Did winning the Booker prize, for better or worse, change her life? “No, not really. What happens is that the world changes very quickly, but you don’t. The world suddenly looks at you with different eyes, but you’re not different. So, that’s interesting. The crowd is illuminated suddenly and I don’t really do crowds all that much. Readers only happen in ones.”

Enright grew up in Dublin “on the border between Terenure and Templeogue”, the youngest of a family of five, all of whom, she says, “were brainy and did well at exams”. She was the youngest and the lone creative in a family of successful professionals, gaining an international scholarship that took her to “a funny school in Canada” for two years in her teens. “When I came back,” she says, “Ireland did not make so much sense.” You could say she has been trying to make sense of it through her writing ever since.

Having gained a degree in English and philosophy at Trinity College Dublin, she was given an electric typewriter by her family for her 21st birthday and, soon after, won another scholarship, this time to the University of East Anglia, where she studied creative writing under the tutelage of the late Angela Carter. In a recent essay for the London Review of Books, she wrote of Carter’s importance to her and of her fractured sense of self when she first attended the course.

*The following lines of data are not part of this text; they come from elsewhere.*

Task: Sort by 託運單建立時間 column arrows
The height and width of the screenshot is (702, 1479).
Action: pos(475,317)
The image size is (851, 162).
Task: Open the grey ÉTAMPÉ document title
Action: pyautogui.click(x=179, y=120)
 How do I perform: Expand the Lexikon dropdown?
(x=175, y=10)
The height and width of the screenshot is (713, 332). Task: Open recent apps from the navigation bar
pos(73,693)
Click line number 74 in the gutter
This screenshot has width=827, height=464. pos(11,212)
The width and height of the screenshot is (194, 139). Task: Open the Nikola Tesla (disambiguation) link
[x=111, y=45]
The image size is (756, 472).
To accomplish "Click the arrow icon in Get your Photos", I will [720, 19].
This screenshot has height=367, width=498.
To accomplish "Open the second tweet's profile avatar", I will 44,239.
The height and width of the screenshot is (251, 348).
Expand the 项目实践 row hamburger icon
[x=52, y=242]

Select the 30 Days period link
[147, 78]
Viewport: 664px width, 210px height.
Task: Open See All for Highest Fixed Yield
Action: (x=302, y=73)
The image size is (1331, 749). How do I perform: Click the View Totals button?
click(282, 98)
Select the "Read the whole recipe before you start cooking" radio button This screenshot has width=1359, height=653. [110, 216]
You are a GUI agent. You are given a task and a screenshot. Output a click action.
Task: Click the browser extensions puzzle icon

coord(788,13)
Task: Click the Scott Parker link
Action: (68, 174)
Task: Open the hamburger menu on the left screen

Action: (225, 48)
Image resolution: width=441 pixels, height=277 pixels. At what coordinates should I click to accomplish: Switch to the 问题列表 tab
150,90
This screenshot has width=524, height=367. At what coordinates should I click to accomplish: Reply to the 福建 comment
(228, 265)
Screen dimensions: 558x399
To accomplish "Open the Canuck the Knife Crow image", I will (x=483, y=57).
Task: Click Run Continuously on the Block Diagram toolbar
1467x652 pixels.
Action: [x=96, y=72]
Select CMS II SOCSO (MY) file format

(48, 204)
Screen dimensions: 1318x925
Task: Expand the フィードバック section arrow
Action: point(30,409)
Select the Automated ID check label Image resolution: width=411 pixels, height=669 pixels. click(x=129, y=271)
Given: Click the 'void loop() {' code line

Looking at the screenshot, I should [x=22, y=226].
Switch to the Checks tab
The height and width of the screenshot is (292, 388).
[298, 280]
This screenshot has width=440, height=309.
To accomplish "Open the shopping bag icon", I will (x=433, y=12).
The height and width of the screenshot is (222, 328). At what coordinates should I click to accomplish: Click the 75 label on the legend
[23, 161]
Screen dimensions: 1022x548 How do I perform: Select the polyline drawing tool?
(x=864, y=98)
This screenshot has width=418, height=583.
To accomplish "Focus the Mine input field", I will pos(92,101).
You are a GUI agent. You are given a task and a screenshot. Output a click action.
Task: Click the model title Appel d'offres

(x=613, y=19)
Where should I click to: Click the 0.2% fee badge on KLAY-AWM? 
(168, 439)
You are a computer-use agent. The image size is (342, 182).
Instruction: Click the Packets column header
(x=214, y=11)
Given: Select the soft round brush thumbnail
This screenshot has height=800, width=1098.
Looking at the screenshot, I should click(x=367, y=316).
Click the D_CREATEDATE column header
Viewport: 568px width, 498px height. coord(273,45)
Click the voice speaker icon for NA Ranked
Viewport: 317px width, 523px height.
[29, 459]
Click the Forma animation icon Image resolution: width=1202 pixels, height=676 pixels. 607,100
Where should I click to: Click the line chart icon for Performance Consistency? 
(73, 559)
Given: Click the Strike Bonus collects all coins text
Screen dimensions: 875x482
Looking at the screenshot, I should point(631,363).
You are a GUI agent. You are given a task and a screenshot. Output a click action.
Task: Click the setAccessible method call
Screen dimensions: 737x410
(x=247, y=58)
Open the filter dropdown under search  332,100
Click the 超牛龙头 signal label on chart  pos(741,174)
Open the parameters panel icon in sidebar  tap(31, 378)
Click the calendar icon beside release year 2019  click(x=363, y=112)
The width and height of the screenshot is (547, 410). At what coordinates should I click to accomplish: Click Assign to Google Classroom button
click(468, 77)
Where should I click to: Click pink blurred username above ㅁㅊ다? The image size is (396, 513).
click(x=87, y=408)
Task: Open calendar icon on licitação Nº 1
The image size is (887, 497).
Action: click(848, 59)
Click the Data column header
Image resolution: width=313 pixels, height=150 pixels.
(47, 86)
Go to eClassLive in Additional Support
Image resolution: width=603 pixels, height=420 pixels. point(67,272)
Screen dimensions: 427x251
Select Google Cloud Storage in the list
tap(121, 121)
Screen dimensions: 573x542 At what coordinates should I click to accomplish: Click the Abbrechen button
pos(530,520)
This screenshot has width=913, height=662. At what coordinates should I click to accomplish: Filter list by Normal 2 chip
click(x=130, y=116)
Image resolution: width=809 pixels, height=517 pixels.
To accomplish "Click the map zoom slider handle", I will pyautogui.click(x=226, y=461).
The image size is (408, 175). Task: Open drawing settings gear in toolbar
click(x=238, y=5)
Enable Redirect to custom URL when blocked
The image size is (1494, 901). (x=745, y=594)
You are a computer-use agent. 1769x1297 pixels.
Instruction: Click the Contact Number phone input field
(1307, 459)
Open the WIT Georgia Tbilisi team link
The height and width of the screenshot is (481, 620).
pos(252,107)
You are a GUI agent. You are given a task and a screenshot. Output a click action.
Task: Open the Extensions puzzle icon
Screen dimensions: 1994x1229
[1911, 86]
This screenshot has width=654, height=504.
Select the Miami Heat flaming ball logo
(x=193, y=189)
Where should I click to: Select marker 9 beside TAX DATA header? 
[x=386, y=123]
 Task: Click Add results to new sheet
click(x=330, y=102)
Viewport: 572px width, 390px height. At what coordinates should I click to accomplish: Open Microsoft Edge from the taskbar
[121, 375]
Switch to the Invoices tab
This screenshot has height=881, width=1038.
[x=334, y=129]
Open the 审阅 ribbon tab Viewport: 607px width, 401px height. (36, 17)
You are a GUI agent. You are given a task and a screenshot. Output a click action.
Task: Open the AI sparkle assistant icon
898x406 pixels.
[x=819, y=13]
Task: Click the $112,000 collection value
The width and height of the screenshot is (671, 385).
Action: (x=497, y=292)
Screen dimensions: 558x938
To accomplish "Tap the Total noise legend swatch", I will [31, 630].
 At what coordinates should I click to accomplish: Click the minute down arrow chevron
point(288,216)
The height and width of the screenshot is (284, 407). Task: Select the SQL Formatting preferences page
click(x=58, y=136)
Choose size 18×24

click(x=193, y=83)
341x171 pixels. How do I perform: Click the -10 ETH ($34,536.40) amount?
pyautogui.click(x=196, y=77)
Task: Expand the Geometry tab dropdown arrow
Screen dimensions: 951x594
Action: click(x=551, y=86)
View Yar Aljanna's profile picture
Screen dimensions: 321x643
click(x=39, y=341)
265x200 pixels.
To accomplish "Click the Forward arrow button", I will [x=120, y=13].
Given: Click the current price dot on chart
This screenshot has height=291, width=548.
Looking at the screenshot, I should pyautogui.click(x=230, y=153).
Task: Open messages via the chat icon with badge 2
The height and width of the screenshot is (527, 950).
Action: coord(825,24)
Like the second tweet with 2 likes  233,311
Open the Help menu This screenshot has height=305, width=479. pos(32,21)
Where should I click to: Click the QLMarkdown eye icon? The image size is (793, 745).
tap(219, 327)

“I was 24. I had no idea how to live in the world, let alone write about it; the self who was supposed to produce some kind of narrative by the end of the year seemed increasingly fugitive and fragmented ... I worked all the time, but inspiration did not strike. There was no shaft of light. If the words came from anywhere, it was from a point over my left shoulder, like a taunt. I do not think I was entirely well.”

Even after her stint at East Anglia, Enright came to fiction slowly, first working as a successful producer and director for the Irish national television channel, RTE, where she produced the acclaimed comedy show Nighthawks, a groundbreaking mix of standup and satire. While working in children’s television, she wrote The Portable Virgin, a short story collection that won her the Rooney prize for Irish literature in 1991. It was followed by her first novel, The Wig My Father Wore, in 1995, an uneven tale that blends surreal comedy - a stern Irish father sports the ridiculous hairpiece of the title, which everyone else pretends not to notice - and Angela Carter-style fantasy - an angel falls to earth and marries Grace, the female narrator.

Two other novels followed, What Are You Like?, which examines the ties that bond through the story of identical twins separated at birth and raised apart in London and Dublin, and The Pleasure of Eliza Lynch, which saw Enright use a third-person narrative for the first time to recount the story of an Irishwoman who, in the 19th century, becomes the long-term mistress of the Paraguayan president, Francisco Solano López.

“The next book will be in the third person,” she says, as we order coffee and the interview winds down. “I’m starting to think my narrators’ sentences are getting too big for them, and they are getting to sound a bit samey and, more disturbingly, a bit too much like me.” She cracks up laughing again. “The thing is, though, I love doing voices. And I love the characters not knowing everything and the reader knowing more than them. There’s more mischief in that and more room for seriousness, too.”

In 2004, Enright published her first and, to date, only non-fiction book: Making Babies: Stumbling Into Motherhood, a kind of antidote to all those self-satisfied books about the joys of giving birth. Of late, despite what she jokingly calls “the curse of the Booker”, she has been prodigious: another short story collection, Taking Pictures, came out in 2008, and she recently edited The Granta Book of the Irish Short Story.

Does she consider herself an Irish writer? “No, I was always on the side. Like a salad.” Another cackle of laughter gives way to a frown of concentration as she reflects on the question. “I guess I’m engaged with the tradition even insofar as being against it. The periphery has always been the more interesting place for me. I didn’t quite fit and that suited me. I never wanted to be mainstream as a writer, but look at what’s happened.”